IRELAND’S Minister for Foreign Affairs Simon Coveney has revealed that Irish residents applying for a passport will need to present their Public Services Card from late next year.

The card was introduced in 2012 and is already required when applying for a driving test in Ireland.

But Minister Coveney confirmed this morning that from late 2018, the identification will further be needed for Irish residents over the age of 18 to apply for a passport.

The change will not apply to overseas Irish citizens applying through a foreign passport office.

Speaking on Morning Ireland today, Mr Coveney explained: “The whole point in having a Public Services Card is that there is a single point of information so that people can access public services whether that’s a driver’s licence or whether it’s a passport.”

Mr Coveney said it will take “some time” for the Passport Office to bring in the new requirement, but that he expects it to be introduced in around 12 months.

The Irish Council of Civil Liberties has expressed concern over the new system and some legal experts have branded it a method of introducing national ID cards “by stealth”.

Last week, Ireland’s Green Party accused the government of “bringing in mandatory identity cards for Irish citizens”, while Fianna Fáil called for a debate on the issue.

Responding to claims that the Public Services Card amounts to mandatory identification, Minister for Social Protection Regina Doherty said it shouldn’t be “too much to ask” for Irish residents to use one.

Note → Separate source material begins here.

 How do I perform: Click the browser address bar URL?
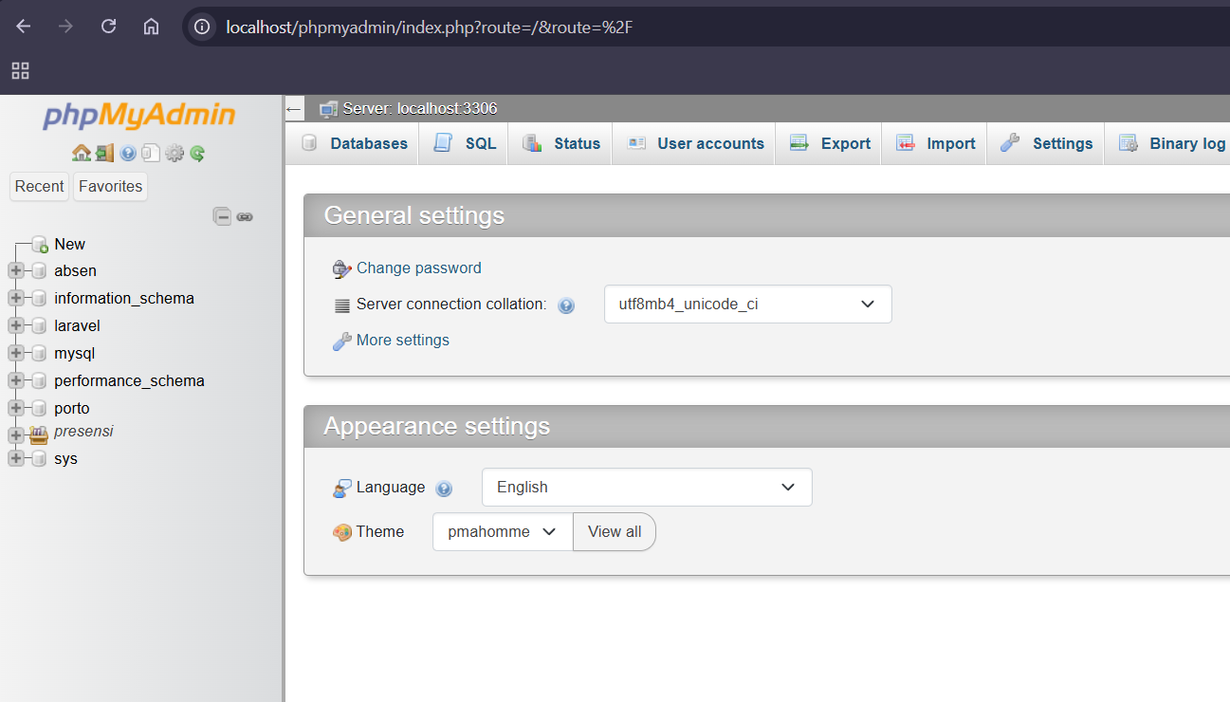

“We believe that it’s not too much to ask people to authenticate who you are, so that we can give you fast and efficient public service,” she told Newstalk Breakfast.

People are “not obliged to have a card”, she said. “Nobody will drag you kicking and screaming to have one.”

Some 2.75 million Public Services Cards have been issued so far in Ireland, where it is most often used for getting social welfare payments and drivers licences.

Following changes brought in in March this year, all first-time passport applicants who are resident in Ireland must now supply a photo of the card.

Non-resident passport applicants are exempt from the new measures, but residents whose adult passport was issued before 2005 and has since been lost, stolen or damaged must also provide a copy.